___ Source information ___
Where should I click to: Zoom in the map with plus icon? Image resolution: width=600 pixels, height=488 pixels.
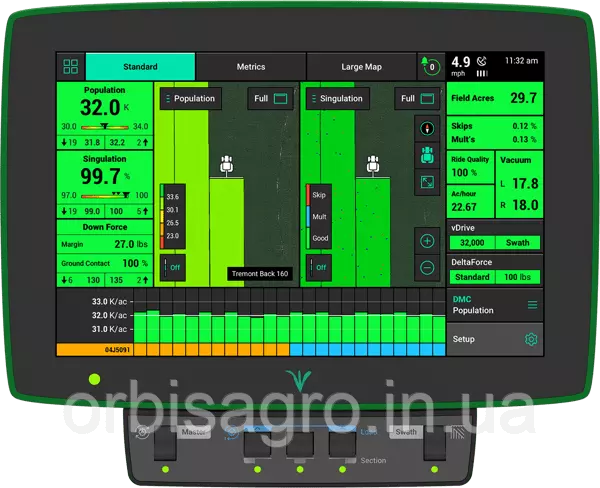coord(427,241)

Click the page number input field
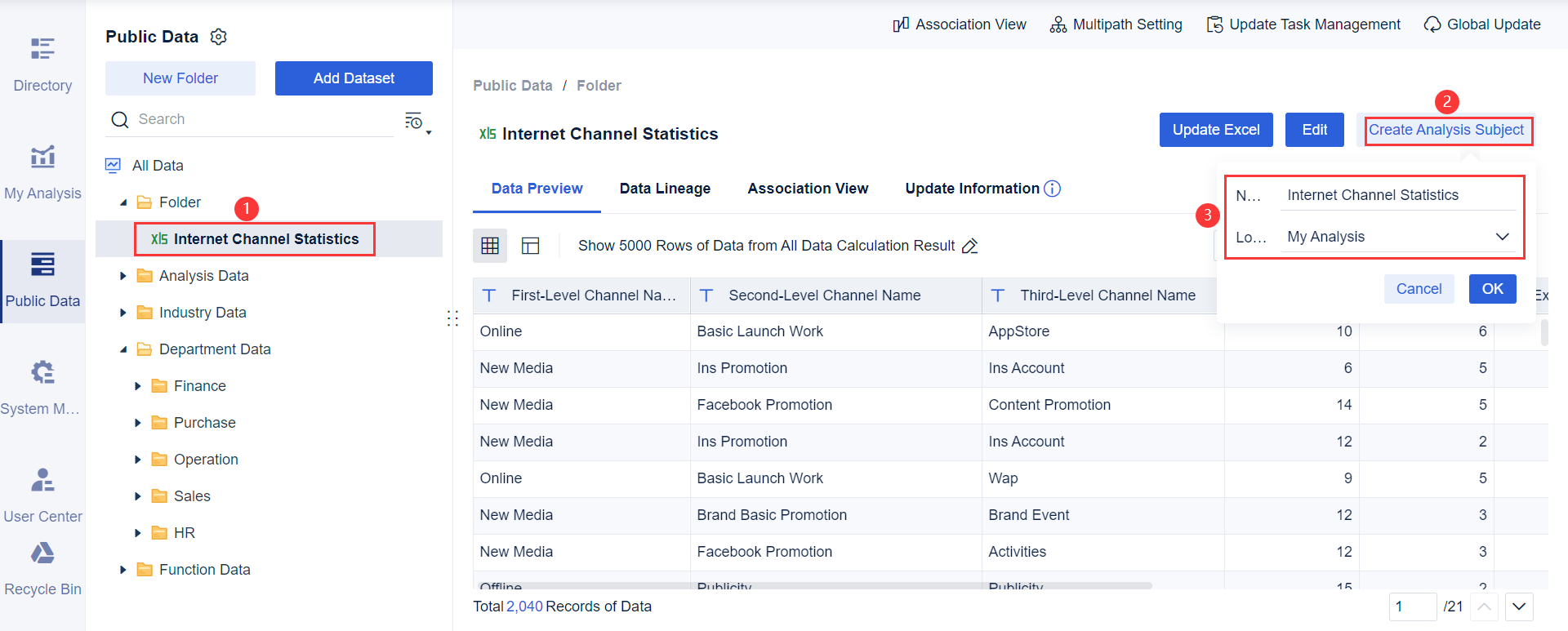[x=1412, y=607]
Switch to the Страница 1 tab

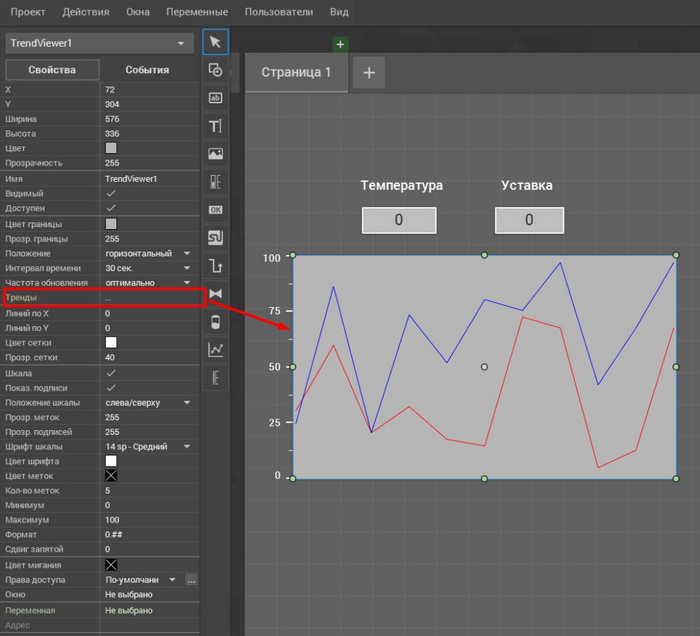coord(296,72)
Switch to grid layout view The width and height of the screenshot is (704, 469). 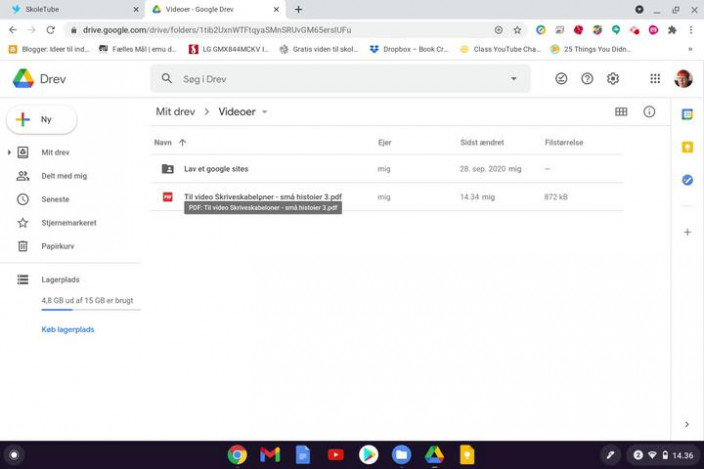(x=621, y=112)
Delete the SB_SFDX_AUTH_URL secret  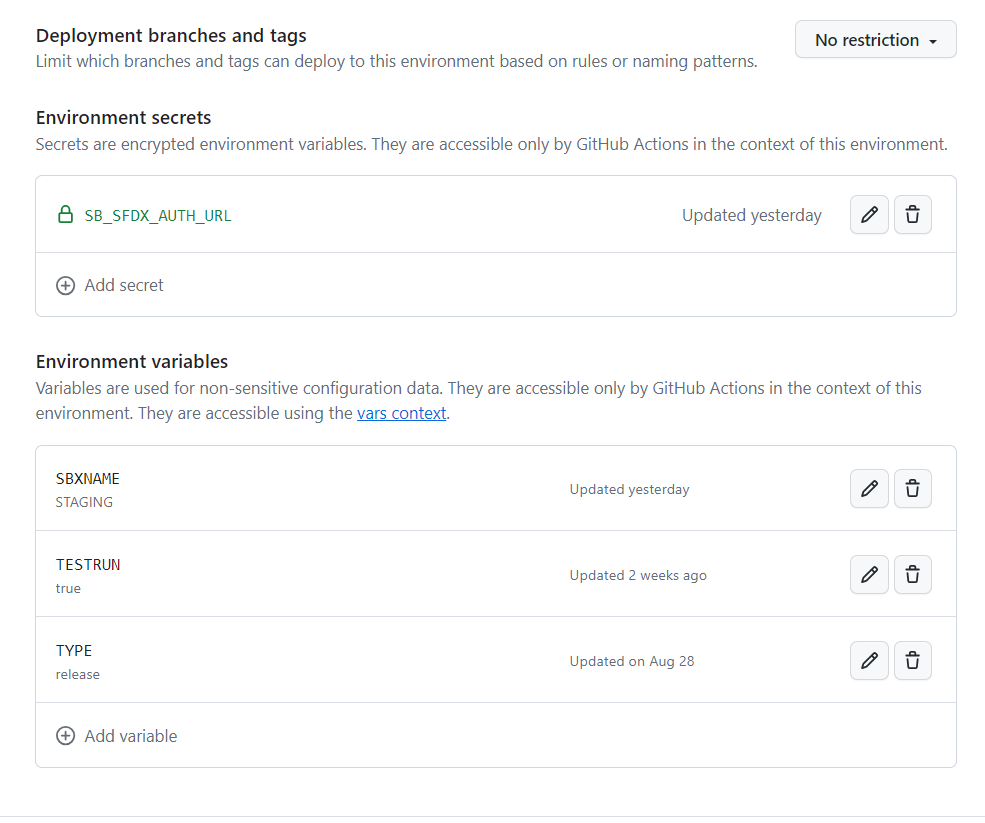912,215
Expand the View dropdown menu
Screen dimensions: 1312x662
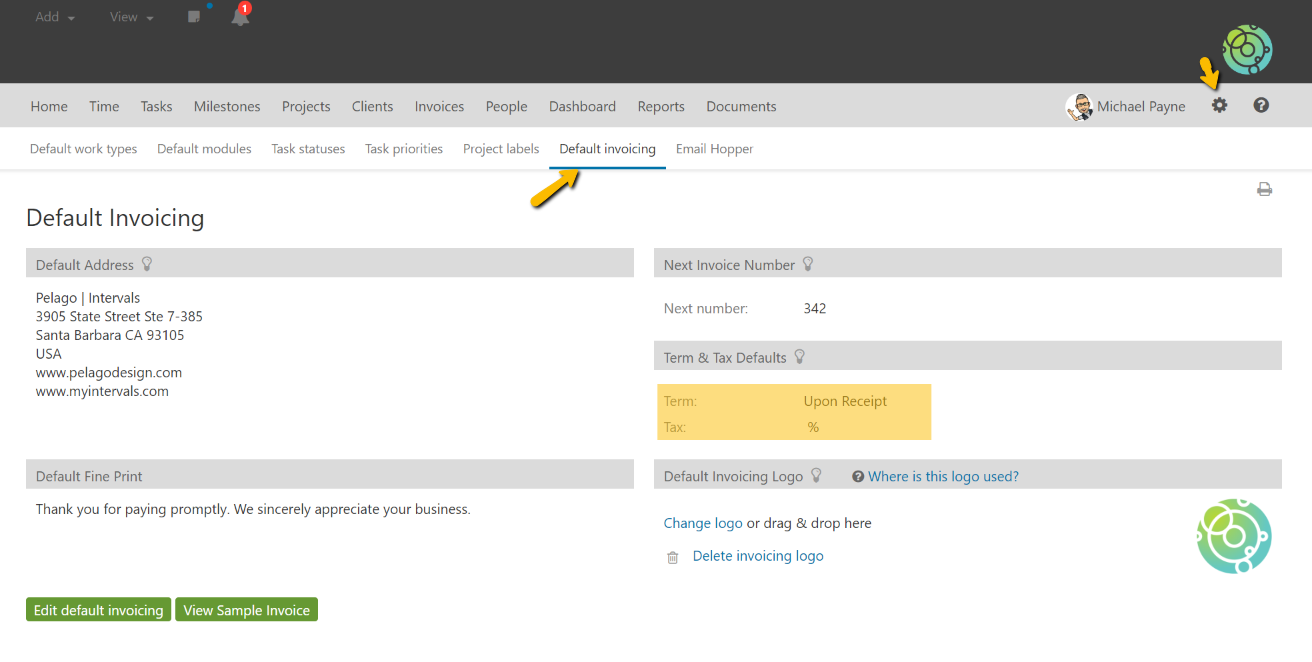[x=131, y=17]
___
• _Task details_:
Each line from the one containing "Expand the View dropdown menu" through the last line of the data should be written out exactly. Skip the pictures, and add no other lines.

• _Answer space_:
Expand the View dropdown menu
Screen dimensions: 1312x662
[x=131, y=17]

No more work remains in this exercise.